(Stored items)
=======

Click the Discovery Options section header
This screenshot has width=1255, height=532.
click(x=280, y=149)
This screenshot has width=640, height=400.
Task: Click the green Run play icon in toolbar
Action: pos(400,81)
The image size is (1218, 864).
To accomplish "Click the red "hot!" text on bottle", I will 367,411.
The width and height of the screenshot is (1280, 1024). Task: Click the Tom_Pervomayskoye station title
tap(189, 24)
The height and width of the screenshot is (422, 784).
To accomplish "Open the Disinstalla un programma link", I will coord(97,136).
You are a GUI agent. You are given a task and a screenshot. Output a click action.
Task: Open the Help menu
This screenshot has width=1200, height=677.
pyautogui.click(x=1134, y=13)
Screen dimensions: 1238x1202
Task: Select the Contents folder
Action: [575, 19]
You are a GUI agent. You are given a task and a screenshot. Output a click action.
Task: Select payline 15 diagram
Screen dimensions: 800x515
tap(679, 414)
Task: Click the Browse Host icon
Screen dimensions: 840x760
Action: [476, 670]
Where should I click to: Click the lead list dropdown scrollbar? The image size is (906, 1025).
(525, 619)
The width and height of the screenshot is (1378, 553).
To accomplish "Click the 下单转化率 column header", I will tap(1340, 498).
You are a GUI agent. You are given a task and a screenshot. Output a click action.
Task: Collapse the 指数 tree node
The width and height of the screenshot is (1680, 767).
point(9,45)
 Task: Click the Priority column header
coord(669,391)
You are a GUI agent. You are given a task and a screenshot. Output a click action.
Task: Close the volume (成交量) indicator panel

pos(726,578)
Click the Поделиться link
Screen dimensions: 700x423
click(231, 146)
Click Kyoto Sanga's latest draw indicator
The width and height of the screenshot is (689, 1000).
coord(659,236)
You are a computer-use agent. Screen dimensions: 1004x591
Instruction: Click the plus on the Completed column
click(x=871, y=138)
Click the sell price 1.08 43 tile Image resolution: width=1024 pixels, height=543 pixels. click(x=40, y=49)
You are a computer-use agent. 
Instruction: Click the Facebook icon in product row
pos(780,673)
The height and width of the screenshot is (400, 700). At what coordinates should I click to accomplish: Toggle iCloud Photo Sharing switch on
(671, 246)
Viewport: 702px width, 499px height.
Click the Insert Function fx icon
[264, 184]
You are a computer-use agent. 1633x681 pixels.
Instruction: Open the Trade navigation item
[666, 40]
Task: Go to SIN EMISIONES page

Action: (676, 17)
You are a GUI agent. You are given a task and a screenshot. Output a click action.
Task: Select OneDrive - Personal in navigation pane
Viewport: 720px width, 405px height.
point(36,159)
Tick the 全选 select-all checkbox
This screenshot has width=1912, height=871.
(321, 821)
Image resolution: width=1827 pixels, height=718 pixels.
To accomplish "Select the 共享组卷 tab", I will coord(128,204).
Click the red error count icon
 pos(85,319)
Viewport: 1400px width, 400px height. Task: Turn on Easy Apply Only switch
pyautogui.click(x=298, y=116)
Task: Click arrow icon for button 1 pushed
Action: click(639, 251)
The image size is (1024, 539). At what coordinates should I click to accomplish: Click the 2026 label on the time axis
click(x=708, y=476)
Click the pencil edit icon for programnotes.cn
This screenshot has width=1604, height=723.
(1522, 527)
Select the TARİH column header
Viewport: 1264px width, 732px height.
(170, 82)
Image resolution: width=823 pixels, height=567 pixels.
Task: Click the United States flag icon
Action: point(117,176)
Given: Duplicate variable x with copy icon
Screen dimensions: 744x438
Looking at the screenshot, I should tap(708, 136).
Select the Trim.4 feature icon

=======

Print every record above exactly as it stands.

Click the Discovery Options section header
This screenshot has width=1255, height=532.
click(x=280, y=149)
This screenshot has width=640, height=400.
Task: Click the green Run play icon in toolbar
Action: pos(400,81)
The image size is (1218, 864).
To accomplish "Click the red "hot!" text on bottle", I will 367,411.
The width and height of the screenshot is (1280, 1024). Task: Click the Tom_Pervomayskoye station title
tap(189, 24)
The height and width of the screenshot is (422, 784).
To accomplish "Open the Disinstalla un programma link", I will coord(97,136).
You are a GUI agent. You are given a task and a screenshot. Output a click action.
Task: Open the Help menu
This screenshot has width=1200, height=677.
pyautogui.click(x=1134, y=13)
Screen dimensions: 1238x1202
Task: Select the Contents folder
Action: [575, 19]
You are a GUI agent. You are given a task and a screenshot. Output a click action.
Task: Select payline 15 diagram
Screen dimensions: 800x515
tap(679, 414)
Task: Click the Browse Host icon
Screen dimensions: 840x760
Action: [476, 670]
Where should I click to: Click the lead list dropdown scrollbar? The image size is (906, 1025).
(525, 619)
The width and height of the screenshot is (1378, 553).
To accomplish "Click the 下单转化率 column header", I will tap(1340, 498).
You are a GUI agent. You are given a task and a screenshot. Output a click action.
Task: Collapse the 指数 tree node
The width and height of the screenshot is (1680, 767).
point(9,45)
 Task: Click the Priority column header
coord(669,391)
You are a GUI agent. You are given a task and a screenshot. Output a click action.
Task: Close the volume (成交量) indicator panel

pos(726,578)
Click the Поделиться link
Screen dimensions: 700x423
click(231, 146)
Click Kyoto Sanga's latest draw indicator
The width and height of the screenshot is (689, 1000).
coord(659,236)
You are a computer-use agent. Screen dimensions: 1004x591
Instruction: Click the plus on the Completed column
click(x=871, y=138)
Click the sell price 1.08 43 tile Image resolution: width=1024 pixels, height=543 pixels. click(x=40, y=49)
You are a computer-use agent. 
Instruction: Click the Facebook icon in product row
pos(780,673)
The height and width of the screenshot is (400, 700). At what coordinates should I click to accomplish: Toggle iCloud Photo Sharing switch on
(671, 246)
Viewport: 702px width, 499px height.
Click the Insert Function fx icon
[264, 184]
You are a computer-use agent. 1633x681 pixels.
Instruction: Open the Trade navigation item
[666, 40]
Task: Go to SIN EMISIONES page

Action: (676, 17)
You are a GUI agent. You are given a task and a screenshot. Output a click action.
Task: Select OneDrive - Personal in navigation pane
Viewport: 720px width, 405px height.
point(36,159)
Tick the 全选 select-all checkbox
This screenshot has width=1912, height=871.
(321, 821)
Image resolution: width=1827 pixels, height=718 pixels.
To accomplish "Select the 共享组卷 tab", I will coord(128,204).
Click the red error count icon
 pos(85,319)
Viewport: 1400px width, 400px height. Task: Turn on Easy Apply Only switch
pyautogui.click(x=298, y=116)
Task: Click arrow icon for button 1 pushed
Action: click(639, 251)
The image size is (1024, 539). At what coordinates should I click to accomplish: Click the 2026 label on the time axis
click(x=708, y=476)
Click the pencil edit icon for programnotes.cn
This screenshot has width=1604, height=723.
(1522, 527)
Select the TARİH column header
Viewport: 1264px width, 732px height.
(170, 82)
Image resolution: width=823 pixels, height=567 pixels.
Task: Click the United States flag icon
Action: point(117,176)
Given: Duplicate variable x with copy icon
Screen dimensions: 744x438
Looking at the screenshot, I should tap(708, 136).
Select the Trim.4 feature icon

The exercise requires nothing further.